Tourist arrivals to Malaysia for 2016 registered a hike of 4.0% compared to the same period in 2015. The country received 26.8 million tourists compared to 25.7 million tourists in 2015.
Correspondingly, tourist receipts rose by 18.8%, contributing RM82.1 billion to the country’s revenue against RM69.1 billion in 2015, which translates to an average per capita expenditure of RM3.068.2. Total receipts in shopping also recorded positive growth, with RM26 billion in 2016 compared to RM21.6 billion in 2015, an increase of 20.3%. The average length of stay of a tourist increased 0.4% in 2016 to 5.9 nights.
The top 10 tourist generating markets to Malaysia in 2016 were Singapore (13.3 million), Indonesia (3.1 million), China (2.1), Thailand (1.8 million), Brunei (1.4 million), India (0.64 million), South Korea (0.44 million), the Philippines (0.42 million), Japan (0.41 million) and the United Kingdom (0.40 million).
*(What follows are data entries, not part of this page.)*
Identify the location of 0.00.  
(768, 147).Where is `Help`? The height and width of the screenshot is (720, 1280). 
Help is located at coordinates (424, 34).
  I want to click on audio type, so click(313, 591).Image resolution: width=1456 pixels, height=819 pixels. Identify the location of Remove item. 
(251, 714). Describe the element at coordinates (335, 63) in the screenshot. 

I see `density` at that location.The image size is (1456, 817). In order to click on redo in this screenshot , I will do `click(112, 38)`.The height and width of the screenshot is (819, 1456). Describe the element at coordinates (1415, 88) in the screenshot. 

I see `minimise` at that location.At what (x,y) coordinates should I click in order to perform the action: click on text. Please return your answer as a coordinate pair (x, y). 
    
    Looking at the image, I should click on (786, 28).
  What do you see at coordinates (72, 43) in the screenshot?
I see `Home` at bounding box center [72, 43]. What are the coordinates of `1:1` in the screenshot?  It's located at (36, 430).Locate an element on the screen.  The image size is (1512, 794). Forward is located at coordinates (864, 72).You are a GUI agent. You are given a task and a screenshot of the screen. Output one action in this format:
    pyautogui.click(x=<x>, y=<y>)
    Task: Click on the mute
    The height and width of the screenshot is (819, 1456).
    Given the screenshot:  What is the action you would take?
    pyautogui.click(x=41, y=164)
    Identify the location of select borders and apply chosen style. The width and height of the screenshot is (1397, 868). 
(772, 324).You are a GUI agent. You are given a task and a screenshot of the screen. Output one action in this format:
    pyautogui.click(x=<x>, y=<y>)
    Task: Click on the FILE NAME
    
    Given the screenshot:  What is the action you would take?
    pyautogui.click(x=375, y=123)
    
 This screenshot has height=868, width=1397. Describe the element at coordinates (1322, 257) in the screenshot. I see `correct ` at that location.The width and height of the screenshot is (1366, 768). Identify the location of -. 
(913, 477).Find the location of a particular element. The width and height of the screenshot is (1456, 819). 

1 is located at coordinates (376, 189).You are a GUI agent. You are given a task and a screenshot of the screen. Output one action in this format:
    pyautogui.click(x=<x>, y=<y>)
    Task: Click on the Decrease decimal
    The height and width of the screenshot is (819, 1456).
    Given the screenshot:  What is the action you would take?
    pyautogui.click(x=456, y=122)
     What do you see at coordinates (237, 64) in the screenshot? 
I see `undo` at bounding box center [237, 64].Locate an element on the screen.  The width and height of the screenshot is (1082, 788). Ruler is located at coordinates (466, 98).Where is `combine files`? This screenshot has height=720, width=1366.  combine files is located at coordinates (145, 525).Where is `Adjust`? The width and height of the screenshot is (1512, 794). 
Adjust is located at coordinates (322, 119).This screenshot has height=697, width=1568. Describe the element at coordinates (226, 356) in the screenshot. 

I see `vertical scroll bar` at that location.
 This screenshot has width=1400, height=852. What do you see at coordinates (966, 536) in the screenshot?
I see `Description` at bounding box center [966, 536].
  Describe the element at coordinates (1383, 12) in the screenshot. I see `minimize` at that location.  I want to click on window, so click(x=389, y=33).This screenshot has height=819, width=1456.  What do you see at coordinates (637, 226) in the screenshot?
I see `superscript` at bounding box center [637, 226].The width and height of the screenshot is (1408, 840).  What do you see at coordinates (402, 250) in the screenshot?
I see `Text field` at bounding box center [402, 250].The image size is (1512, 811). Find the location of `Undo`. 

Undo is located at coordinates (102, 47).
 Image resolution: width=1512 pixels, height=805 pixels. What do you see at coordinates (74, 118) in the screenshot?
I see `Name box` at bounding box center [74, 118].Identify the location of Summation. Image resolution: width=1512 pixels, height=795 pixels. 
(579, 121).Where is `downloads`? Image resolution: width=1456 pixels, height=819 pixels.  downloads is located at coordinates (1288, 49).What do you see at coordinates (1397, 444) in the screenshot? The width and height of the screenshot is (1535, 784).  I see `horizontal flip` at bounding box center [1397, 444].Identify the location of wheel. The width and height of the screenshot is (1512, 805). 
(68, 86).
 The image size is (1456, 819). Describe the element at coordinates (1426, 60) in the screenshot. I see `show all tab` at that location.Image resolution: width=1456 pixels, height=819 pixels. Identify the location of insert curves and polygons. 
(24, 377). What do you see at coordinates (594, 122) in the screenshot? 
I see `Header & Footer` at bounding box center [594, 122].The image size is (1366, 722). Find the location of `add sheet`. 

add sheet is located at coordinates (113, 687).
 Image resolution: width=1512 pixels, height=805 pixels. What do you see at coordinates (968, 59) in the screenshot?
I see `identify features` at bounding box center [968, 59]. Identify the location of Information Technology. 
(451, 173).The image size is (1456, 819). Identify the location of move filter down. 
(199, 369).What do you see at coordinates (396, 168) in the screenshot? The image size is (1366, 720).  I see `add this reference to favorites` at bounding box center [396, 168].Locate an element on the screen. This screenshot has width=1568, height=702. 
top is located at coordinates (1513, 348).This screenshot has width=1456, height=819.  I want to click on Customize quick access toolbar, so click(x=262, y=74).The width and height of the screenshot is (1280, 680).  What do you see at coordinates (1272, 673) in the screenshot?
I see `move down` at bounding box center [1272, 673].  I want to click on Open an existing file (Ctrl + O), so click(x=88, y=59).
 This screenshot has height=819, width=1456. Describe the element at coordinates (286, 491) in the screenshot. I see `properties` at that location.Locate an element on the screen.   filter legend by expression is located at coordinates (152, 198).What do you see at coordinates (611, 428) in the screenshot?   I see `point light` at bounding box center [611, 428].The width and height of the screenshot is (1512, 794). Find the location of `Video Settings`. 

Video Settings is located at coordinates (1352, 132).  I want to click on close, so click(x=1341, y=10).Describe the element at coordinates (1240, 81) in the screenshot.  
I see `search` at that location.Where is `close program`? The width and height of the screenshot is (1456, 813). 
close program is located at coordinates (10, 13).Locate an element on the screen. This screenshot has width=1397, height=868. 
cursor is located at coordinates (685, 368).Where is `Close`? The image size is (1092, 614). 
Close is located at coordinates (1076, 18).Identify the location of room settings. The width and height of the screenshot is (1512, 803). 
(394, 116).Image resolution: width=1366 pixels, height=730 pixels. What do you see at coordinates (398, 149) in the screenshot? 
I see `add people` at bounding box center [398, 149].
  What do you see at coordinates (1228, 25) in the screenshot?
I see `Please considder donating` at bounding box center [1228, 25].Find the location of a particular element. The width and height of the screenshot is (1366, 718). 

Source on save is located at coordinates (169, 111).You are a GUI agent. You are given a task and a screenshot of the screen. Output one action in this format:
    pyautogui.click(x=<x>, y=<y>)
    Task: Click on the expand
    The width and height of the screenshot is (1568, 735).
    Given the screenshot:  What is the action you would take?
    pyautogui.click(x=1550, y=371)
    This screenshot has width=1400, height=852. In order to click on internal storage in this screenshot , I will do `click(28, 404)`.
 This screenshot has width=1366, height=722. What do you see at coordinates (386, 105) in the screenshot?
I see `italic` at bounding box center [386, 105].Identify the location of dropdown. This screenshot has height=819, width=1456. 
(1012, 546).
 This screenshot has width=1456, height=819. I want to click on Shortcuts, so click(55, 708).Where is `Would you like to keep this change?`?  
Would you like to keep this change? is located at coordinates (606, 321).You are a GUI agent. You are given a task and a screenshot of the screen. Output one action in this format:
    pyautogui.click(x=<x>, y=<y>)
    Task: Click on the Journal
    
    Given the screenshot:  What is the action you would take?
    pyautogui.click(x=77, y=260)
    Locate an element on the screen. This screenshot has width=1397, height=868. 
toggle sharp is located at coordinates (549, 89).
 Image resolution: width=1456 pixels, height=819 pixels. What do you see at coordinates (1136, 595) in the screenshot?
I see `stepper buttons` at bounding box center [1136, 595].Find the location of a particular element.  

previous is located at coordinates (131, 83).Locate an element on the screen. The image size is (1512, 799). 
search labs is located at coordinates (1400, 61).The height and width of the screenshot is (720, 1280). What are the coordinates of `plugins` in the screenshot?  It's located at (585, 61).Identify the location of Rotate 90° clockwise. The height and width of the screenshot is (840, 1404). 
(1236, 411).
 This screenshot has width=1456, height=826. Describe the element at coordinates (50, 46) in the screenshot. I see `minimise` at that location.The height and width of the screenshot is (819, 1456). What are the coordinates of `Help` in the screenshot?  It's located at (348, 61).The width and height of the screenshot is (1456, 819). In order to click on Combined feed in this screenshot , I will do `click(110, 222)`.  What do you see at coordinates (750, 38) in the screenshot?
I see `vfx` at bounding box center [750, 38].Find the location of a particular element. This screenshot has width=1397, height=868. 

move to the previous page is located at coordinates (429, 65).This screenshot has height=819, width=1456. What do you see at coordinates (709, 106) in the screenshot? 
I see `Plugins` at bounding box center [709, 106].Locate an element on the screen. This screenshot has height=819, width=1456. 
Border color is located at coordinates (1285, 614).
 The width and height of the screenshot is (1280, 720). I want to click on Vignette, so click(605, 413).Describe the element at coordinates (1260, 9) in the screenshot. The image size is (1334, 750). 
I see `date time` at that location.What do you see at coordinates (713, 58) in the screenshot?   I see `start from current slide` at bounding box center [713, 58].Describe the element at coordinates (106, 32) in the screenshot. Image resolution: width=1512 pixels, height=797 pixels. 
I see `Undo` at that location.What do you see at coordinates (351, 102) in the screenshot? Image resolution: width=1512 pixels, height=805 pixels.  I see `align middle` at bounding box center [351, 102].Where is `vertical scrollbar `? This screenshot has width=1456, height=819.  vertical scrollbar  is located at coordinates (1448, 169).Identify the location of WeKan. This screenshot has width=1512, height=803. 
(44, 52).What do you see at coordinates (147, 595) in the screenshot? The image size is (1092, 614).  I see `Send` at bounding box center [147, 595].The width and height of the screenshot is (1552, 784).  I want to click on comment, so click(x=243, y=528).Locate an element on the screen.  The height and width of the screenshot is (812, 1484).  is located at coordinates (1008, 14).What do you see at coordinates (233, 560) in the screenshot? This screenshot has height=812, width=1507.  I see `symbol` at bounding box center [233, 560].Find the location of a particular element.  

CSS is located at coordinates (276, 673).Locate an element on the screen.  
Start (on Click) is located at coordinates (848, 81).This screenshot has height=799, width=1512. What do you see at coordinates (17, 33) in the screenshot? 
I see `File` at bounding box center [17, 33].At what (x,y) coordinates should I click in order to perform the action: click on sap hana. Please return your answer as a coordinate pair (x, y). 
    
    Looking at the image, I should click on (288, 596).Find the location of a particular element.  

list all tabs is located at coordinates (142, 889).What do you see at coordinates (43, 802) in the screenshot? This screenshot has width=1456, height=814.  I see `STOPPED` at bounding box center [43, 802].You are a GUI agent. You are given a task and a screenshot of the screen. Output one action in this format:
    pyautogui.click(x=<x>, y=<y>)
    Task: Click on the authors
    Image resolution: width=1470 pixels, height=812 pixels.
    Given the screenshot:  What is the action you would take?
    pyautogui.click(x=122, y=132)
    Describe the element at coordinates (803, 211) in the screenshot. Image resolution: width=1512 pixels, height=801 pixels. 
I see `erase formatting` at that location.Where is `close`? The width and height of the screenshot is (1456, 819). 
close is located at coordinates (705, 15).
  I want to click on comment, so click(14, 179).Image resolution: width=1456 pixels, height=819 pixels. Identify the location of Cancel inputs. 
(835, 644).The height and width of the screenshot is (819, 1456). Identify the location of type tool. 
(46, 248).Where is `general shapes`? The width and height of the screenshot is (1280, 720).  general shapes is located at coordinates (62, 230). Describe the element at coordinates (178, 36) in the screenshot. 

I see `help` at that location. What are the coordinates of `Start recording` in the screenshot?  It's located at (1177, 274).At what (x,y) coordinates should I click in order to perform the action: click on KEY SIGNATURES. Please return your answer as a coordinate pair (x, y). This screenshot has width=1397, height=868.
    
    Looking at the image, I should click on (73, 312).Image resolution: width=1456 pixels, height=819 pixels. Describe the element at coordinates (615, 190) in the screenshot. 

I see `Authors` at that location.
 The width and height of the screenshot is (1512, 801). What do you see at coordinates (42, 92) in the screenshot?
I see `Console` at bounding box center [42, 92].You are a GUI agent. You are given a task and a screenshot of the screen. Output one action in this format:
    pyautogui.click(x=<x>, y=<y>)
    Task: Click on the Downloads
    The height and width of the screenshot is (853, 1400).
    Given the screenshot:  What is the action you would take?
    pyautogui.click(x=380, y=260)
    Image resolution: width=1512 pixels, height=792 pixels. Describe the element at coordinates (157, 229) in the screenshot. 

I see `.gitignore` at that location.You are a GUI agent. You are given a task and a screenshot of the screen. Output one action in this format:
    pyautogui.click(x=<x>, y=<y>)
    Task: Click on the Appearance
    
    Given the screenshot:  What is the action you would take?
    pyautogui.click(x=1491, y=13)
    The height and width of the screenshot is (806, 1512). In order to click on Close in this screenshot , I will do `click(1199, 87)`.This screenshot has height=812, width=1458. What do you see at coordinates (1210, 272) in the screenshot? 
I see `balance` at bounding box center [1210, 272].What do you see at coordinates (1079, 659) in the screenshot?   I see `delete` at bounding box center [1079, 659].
The ASEAN region continued to be the largest contributor of tourist arrivals with a 75.8% share of the total arrivals. Thailand registered the highest growth of 32.5%, followed by Laos (+27%), Brunei (+22.7%), Indonesia (+9.4%) and Singapore (+2.6%).
The medium-haul markets contributed 18.5% share of Malaysia’s total arrivals. Markets that registered positive growth included China (+26.7%), Saudi Arabia (+24.2%), Iraq (+12.1%), Taiwan (+6.2%) and South Korea (+5.5%).
Tourist arrivals from the long-haul markets reached 5.8% share of the total arrivals to Malaysia.
Malaysia’s stronger tourism performance in 2016 is attributed to improved flight accessibility and travel facilitation, as well as the foreign exchange rate.